### Passage

※ ※ ※

A second lesson centers on agility. In 2023, while developing the Responsible AI Guide, CHAI’s AI lifecycle framework underwent two significant revisions in response to stakeholder feedback. First, experts in data engineering called for the addition of a dedicated data stage, prompting the launch of a new workgroup to revise the lifecycle framework. Later that fall, contributors advocated for including an earlier design stage to clarify objectives before AI engineering could begin. These unplanned changes extended the project timeline and sparked debate, but they ultimately strengthened stakeholder engagement by showing that feedback would be taken seriously. They also demonstrated that iteration is not a detour from consensus but a feature of it—especially in a rapidly changing landscape where technologies, use cases, and professional roles are constantly shifting. A key lesson emerged: building consensus requires structures for continuous improvement that can absorb change, not avoid it. When feedback is taken seriously and built into the process, consensus becomes a dynamic means of strengthening both the product and the community around it.

A third lesson emphasizes practicality. Following the release of CHAI’s Responsible AI Guide and Checklists, industry developers and health system implementers expressed concern that these tools—while comprehensive—were too complex for seamless adoption. This feedback exposed an intrinsic tension in consensus-driven development: the desire to include insights can yield sprawling guidance that risks overwhelming organizations asked to implement it. Unlike earlier debates about the lifecycle, which led to a separate revision process, CHAI instead chose to release the full version of the Guide as a stake in the ground—a clear starting point for future iteration. In a rapidly evolving field, timely publication was essential, but the conversation clarified a commitment to validate and improve this work through real-world use. Future iterations will reflect lessons learned in practice, and they will be tailored to the needs of specific stakeholder groups.

Ultimately, this approach illustrates a final insight: consensus is not only about reaching agreement—it is a practical strategy for shaping tools that work. When forged through diverse perspectives and tested in real contexts, guidelines gain both legitimacy and adaptability, allowing them to respond effectively to real-world challenges.

※ ※ ※

### Your task
Quote everything in the passage on consensus lessons from "Ultimately, this approach" down to "to real-world challenges.". The records have no connection to the passage.

※ ※ ※

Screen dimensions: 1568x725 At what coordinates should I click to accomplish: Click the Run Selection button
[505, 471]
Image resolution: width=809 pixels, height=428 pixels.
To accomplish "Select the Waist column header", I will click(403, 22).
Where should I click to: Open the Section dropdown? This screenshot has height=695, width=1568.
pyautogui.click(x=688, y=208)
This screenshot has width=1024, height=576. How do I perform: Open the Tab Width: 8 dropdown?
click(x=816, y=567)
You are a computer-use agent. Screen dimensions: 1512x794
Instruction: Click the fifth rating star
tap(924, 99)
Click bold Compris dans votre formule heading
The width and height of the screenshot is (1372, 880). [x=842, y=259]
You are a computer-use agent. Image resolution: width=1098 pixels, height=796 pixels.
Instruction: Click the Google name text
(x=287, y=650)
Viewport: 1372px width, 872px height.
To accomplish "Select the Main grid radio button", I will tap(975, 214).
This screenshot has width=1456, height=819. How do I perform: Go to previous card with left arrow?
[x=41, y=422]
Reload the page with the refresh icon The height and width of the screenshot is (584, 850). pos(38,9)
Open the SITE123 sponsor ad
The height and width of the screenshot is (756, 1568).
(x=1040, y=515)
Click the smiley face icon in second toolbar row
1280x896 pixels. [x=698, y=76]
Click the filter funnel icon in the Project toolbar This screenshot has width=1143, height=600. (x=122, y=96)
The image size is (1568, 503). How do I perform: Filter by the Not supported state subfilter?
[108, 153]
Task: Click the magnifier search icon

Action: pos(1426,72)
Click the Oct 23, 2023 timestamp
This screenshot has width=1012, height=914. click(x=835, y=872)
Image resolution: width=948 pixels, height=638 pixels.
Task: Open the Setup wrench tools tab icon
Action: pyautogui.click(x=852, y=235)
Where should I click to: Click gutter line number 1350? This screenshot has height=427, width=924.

※ ※ ※

### Solved exercise
Ultimately, this approach illustrates a final insight: consensus is not only about reaching agreement—it is a practical strategy for shaping tools that work. When forged through diverse perspectives and tested in real contexts, guidelines gain both legitimacy and adaptability, allowing them to respond effectively to real-world challenges.